§ What you should do
Each record has to be repeated exactly as given.

⁂

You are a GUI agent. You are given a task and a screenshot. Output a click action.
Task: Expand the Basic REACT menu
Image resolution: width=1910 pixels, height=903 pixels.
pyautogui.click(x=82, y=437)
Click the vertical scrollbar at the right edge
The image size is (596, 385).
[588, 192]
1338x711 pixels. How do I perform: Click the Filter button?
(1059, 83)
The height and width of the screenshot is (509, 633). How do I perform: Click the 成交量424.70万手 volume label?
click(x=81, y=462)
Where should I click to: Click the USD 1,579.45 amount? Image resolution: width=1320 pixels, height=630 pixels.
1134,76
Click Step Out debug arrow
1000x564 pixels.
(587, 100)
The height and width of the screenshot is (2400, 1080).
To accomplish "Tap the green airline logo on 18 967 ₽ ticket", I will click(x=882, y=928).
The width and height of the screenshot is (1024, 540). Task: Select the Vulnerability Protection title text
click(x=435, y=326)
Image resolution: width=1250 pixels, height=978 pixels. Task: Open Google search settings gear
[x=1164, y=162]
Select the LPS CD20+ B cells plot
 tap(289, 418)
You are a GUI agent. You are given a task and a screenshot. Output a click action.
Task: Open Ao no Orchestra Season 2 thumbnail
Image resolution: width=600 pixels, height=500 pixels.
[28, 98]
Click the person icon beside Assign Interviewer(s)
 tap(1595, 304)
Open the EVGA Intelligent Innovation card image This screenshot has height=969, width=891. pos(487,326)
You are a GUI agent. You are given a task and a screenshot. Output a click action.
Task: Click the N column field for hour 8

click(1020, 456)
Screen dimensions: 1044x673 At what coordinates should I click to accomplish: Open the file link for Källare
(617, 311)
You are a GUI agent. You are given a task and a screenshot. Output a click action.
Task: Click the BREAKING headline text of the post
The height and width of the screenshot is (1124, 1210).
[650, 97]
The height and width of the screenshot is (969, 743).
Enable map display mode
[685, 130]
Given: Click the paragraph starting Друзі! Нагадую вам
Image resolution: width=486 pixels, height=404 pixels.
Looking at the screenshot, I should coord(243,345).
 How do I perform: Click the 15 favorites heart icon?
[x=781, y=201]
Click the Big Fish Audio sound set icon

⁂

§ Solution for this problem
You are a GUI agent. You are given a task and a screenshot. Output a click action.
Task: Expand the Basic REACT menu
Image resolution: width=1910 pixels, height=903 pixels.
pyautogui.click(x=82, y=437)
Click the vertical scrollbar at the right edge
The image size is (596, 385).
[588, 192]
1338x711 pixels. How do I perform: Click the Filter button?
(1059, 83)
The height and width of the screenshot is (509, 633). How do I perform: Click the 成交量424.70万手 volume label?
click(x=81, y=462)
Where should I click to: Click the USD 1,579.45 amount? Image resolution: width=1320 pixels, height=630 pixels.
1134,76
Click Step Out debug arrow
1000x564 pixels.
(587, 100)
The height and width of the screenshot is (2400, 1080).
To accomplish "Tap the green airline logo on 18 967 ₽ ticket", I will click(x=882, y=928).
The width and height of the screenshot is (1024, 540). Task: Select the Vulnerability Protection title text
click(x=435, y=326)
Image resolution: width=1250 pixels, height=978 pixels. Task: Open Google search settings gear
[x=1164, y=162]
Select the LPS CD20+ B cells plot
 tap(289, 418)
You are a GUI agent. You are given a task and a screenshot. Output a click action.
Task: Open Ao no Orchestra Season 2 thumbnail
Image resolution: width=600 pixels, height=500 pixels.
[28, 98]
Click the person icon beside Assign Interviewer(s)
 tap(1595, 304)
Open the EVGA Intelligent Innovation card image This screenshot has height=969, width=891. pos(487,326)
You are a GUI agent. You are given a task and a screenshot. Output a click action.
Task: Click the N column field for hour 8

click(1020, 456)
Screen dimensions: 1044x673 At what coordinates should I click to accomplish: Open the file link for Källare
(617, 311)
You are a GUI agent. You are given a task and a screenshot. Output a click action.
Task: Click the BREAKING headline text of the post
The height and width of the screenshot is (1124, 1210).
[650, 97]
The height and width of the screenshot is (969, 743).
Enable map display mode
[685, 130]
Given: Click the paragraph starting Друзі! Нагадую вам
Image resolution: width=486 pixels, height=404 pixels.
Looking at the screenshot, I should coord(243,345).
 How do I perform: Click the 15 favorites heart icon?
[x=781, y=201]
Click the Big Fish Audio sound set icon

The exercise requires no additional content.